After reading the Liquidmetal company website, liquid metal is basically an metal alloy that can be processed in the same way as thermoplastics. Thermoplastic processes operate by injecting a plastic into a mold at high temperatures. At high temperatures, the material behaves more like a pliable liquid thus allowing easy processing. By cooling the liquid the material hardens into its final shape. Liquidmetal allows you to do the same thing with a specific metal alloy.

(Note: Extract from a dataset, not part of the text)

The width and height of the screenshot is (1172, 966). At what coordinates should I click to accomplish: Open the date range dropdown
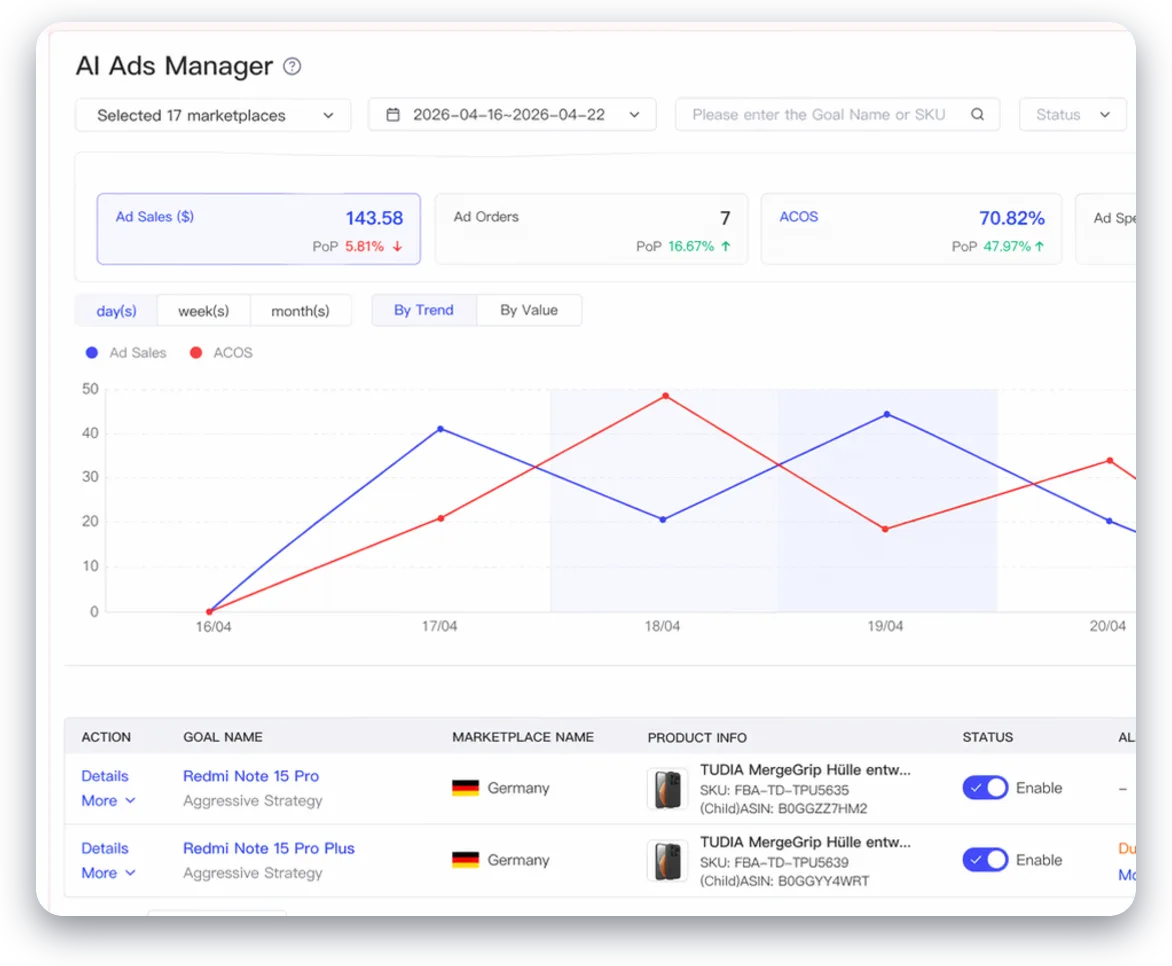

The key benefits seem to be easy and flexible processing of diverse shapes. Moreover, the nature of the material facilitates greater tolerance to stress then bulk metal alloys, indicating that the Liquidmetal parts can be more durable.This point would likely present apple with two options: a more durable phone design overall, or a thinner design with the same durability. Given apple's tendencies, the latter case seems more likely. Secondly, it simplifies the unibody macbook design. Instead of beginning with a big chunk of metal and carving out the unibody panels, you can just injection mold the metal into the targeted shape.

This is just speculation, but given the nature of the articles (it is just a rumor after all), speculation is all that is possible. What annoys me is that no one (that I am aware of) bothered to do a little bit of digging. Seriously, all I did was google Liquidmetal, click the first link, and read the company website. Also, there is nothing indicating that the material is transparent. Lazy...

Also, I'm not blaming theVerge, I don't think they ran an article on it.